|The proposed Cook Inlet Coal-to-Liquids Project. Click to enlarge.|
The Alaska Commerce Journal reports that Chinese Petroleum Corp. (CPC) of Taiwan will kick in $1.5 million to co-fund a preliminary feasibility study for an 80,000-barrel-per-day coal-to-liquids fuels plant near the Beluga coal fields on the west side of Cook Inlet, in Southcentral Alaska.
CPC is working with the Alaska Industrial Development and Export Authority (AIDEA) and Alaska Natural Resources-to-Liquids, LLC (ANRTL), an Alaska Fischer-Tropsch firm.
The Beluga coal fields have an estimated 1 billion tons of coal resources.
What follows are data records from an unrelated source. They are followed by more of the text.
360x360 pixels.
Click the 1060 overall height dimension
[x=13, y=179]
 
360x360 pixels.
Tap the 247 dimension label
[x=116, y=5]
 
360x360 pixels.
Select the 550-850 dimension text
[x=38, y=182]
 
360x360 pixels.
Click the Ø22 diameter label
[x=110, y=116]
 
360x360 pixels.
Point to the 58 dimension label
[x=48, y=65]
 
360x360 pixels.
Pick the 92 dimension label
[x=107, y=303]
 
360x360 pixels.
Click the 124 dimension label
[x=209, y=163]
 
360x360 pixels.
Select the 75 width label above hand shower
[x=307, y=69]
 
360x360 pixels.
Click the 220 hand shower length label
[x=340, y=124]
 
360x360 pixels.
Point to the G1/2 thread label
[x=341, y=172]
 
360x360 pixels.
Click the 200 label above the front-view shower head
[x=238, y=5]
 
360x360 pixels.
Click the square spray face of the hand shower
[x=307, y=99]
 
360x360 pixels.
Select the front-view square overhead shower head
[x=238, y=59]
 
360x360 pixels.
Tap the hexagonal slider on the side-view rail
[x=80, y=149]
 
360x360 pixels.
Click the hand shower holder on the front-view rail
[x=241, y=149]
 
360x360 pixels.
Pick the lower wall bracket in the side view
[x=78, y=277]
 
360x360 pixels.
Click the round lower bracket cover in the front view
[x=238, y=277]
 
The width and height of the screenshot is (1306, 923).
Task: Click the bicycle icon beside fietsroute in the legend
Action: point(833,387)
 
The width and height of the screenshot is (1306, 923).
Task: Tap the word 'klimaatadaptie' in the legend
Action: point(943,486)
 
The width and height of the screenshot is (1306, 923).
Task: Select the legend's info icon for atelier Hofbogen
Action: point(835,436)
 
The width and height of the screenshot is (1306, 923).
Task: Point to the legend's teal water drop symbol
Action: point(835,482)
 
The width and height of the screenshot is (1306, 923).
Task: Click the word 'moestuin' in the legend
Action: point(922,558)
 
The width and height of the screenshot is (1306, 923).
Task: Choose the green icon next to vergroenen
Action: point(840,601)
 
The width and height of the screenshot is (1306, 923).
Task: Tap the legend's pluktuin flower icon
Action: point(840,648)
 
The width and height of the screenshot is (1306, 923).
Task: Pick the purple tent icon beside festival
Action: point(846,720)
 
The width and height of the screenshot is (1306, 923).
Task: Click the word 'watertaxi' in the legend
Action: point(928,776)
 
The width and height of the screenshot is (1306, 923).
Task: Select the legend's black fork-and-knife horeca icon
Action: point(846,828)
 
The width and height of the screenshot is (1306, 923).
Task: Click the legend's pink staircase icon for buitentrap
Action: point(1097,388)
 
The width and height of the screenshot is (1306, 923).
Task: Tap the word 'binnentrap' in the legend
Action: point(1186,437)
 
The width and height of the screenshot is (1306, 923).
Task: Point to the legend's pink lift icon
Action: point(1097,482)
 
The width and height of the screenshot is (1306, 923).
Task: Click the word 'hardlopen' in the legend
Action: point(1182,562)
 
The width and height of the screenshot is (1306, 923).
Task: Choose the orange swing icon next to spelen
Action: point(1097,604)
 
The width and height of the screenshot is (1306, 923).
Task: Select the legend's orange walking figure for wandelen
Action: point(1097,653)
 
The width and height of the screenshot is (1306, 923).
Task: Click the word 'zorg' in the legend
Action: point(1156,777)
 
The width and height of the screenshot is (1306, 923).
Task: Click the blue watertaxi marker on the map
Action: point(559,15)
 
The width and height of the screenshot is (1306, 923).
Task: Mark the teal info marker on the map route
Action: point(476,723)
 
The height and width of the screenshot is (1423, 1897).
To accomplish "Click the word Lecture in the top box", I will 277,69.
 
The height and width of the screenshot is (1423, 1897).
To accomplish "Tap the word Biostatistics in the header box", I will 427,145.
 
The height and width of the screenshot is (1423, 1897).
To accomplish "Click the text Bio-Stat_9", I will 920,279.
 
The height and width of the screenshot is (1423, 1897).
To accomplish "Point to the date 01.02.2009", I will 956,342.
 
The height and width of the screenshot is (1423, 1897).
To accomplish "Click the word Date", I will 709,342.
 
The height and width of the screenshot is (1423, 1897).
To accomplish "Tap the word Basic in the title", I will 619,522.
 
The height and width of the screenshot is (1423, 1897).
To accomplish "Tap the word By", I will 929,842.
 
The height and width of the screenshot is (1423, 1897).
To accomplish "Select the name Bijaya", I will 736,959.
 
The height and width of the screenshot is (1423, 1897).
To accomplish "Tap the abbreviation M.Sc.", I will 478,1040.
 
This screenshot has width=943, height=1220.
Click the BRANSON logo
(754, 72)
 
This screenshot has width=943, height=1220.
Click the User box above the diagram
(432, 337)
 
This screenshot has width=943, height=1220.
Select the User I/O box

If built, the plant would have projected capital costs of $5 billion or more.
The Alaska project may involve Shell or Sasol as technology providers, according to Richard Peterson, president of ANRTL. Seventy-five percent of the projected product would be FT diesel fuel, 20 percent would be naphtha and 6 percent would be LPGs, or liquefied petroleum gases.
Carbon dioxide produced by the process would be captured and sequestered in the Cook inlet oil fields for enhanced oil recovery (EOR). Preliminary results from a US Department of Energy study indicate that a carbon dioxide, enhanced-oil-recovery project in Cook Inlet could result in an additional 300 million to 400 million barrels of oil from five producing fields.
Current oil production from the Cook inlet is 15,000 to 16,000 barrels per day. A CO2 EOR project could double the production and extend the lives of the mature fields by 20 to 25 years, according to the study.